Çocukları’nın resmî taşıma aracı” olarak tanımlanan Vosvos’un, 1940’ların başında tüm dünyayı ele geçirmeye niyetlenen Hitler faşizminin “en gözde aracı” Volkswagen’in doğuşu, yükselişi, çöküşü ve yeniden doğumu süreçlerine ilişkin çok önemli ve eşsiz bir belgesel niteliği taşımakta.

(…) kitabın, dünya Volkswagen literatüründe bu bağlamda bir ilk olma özelliğini taşıdığını söylemek hiç de abartılı olmayacaktır. Umarız, Batılı Vosvosçu dostlarımız ‘Volkswagen Cephesi’ni keşfetmekte geç kalmazlar…

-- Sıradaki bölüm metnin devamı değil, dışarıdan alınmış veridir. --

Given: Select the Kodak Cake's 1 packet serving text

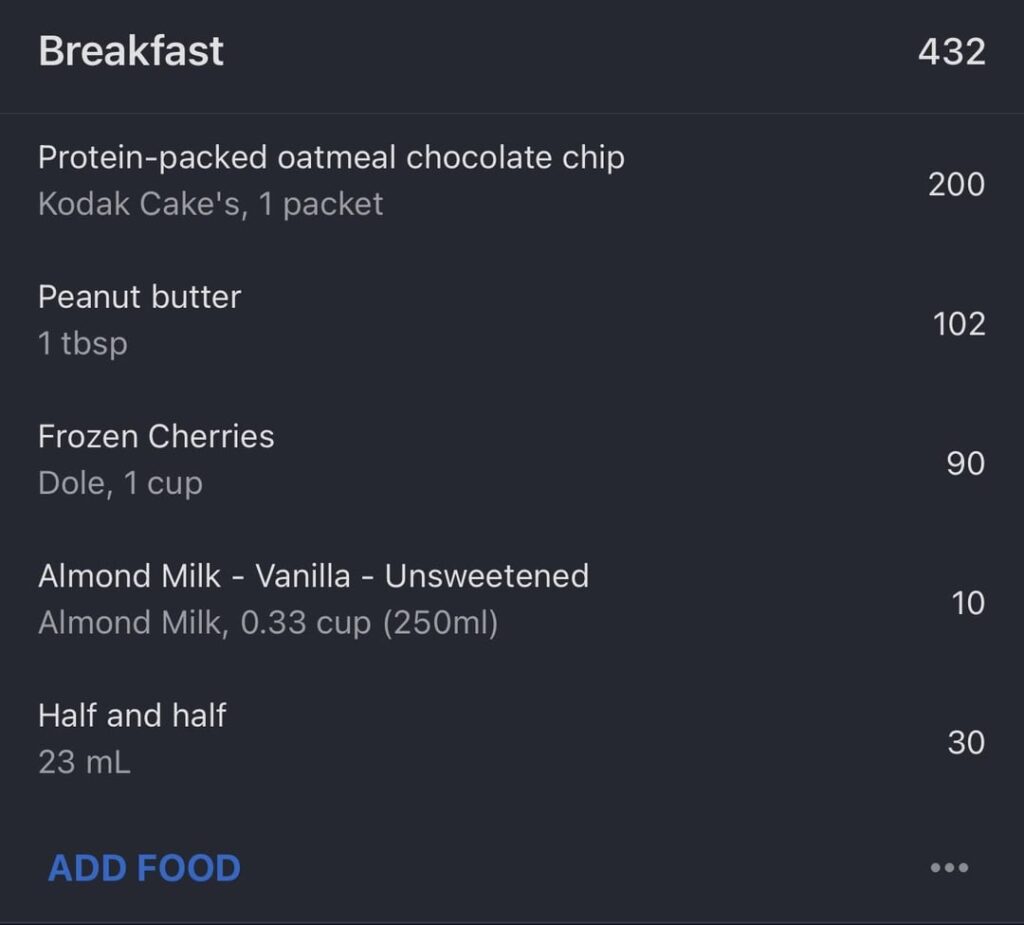Looking at the screenshot, I should pyautogui.click(x=210, y=204).
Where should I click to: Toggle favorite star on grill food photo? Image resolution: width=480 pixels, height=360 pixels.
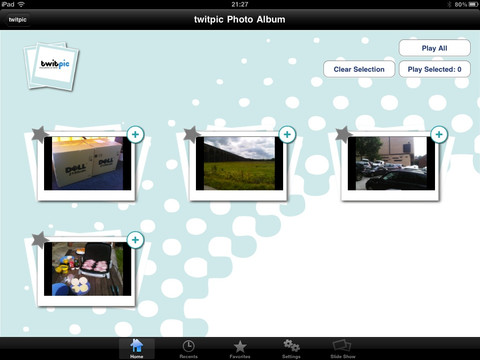(40, 240)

Cem Çobanlı, Temmuz 2010, İstanbul

KİTAP TANITIM YAZISINDAN

“Volkswagen Cephesi” bir ulusu savaşa, askerlerini ise cepheye taşıyan Hitler’in ‘Halk Arabası’ Volkswagen’in: Doğuşu, Yükselişi, Çöküşü ve Yeniden Doğuşunun perde arkasında kalan gerçeklerini anlatıyor. NSDAP iktidarının başladığı 1933 yılından, Volkswagen fabrikasının Federal Alman Hükümetine devredildiği 1949 yılına kadar geçen zaman sürecini konu alan ve 250 adet fotoğrafında yer aldığı kitap yaklaşık 60 adet kaynak kitap, sayısız arşiv ve müze belgesi, fotoğraflar, dergiler, gazete yazıları, dokümanlar, yazışmalar ve raporlar taranarak oluşturulmuştur.  Kısaca “Volkswagen Cephesi” Volkswagen’in erken dönem tarihini merak edenler için vazgeçilmez bir kaynak niteliğinde…

 

Yazar Hakkında

Sencer Üneri, 1967’de Almanya Norden’de doğdu. HÜ Müh. Fakültesi Kimya ve AÜ Turizm bölümlerinde okudu. 2003 yılından 2008 yılına kadar yayın kurulunda da yer aldığı Tosbağa Dergisi’nde editörlüğün yanı sıra özellikle VW tarihi ve farklı klasik VW modelleri ile ilgili yazılar yazdı. 1997–2001 arası Kaplumbağa Fan Kulüp yönetim kurulunda bulundu. 2004’te Türkiye’deki ilk profesyonel klasik VW restorasyon ve orijinal yedek parça firmasının kuruluşunda yer aldı. 2007’de Türkiye’nin en büyük klasik VW festivali Vosfest’in mimarlarından biri oldu. Anatolia Vosvos Derneği (AVD) ve Volkswagen Dayanışma Derneği (VOLKSDER) üyesi olan yazar ayrıca Volkswagen Kaplumbağa Otomobil Derneği (VKOD) kurucu üyesidir. 2010’da yayın hayatına başlayan Havasoğutmalı dergisinde yazılarına devam etmekte ve 1995’den beri klasik hava soğutmalı VW kullanmaktadır.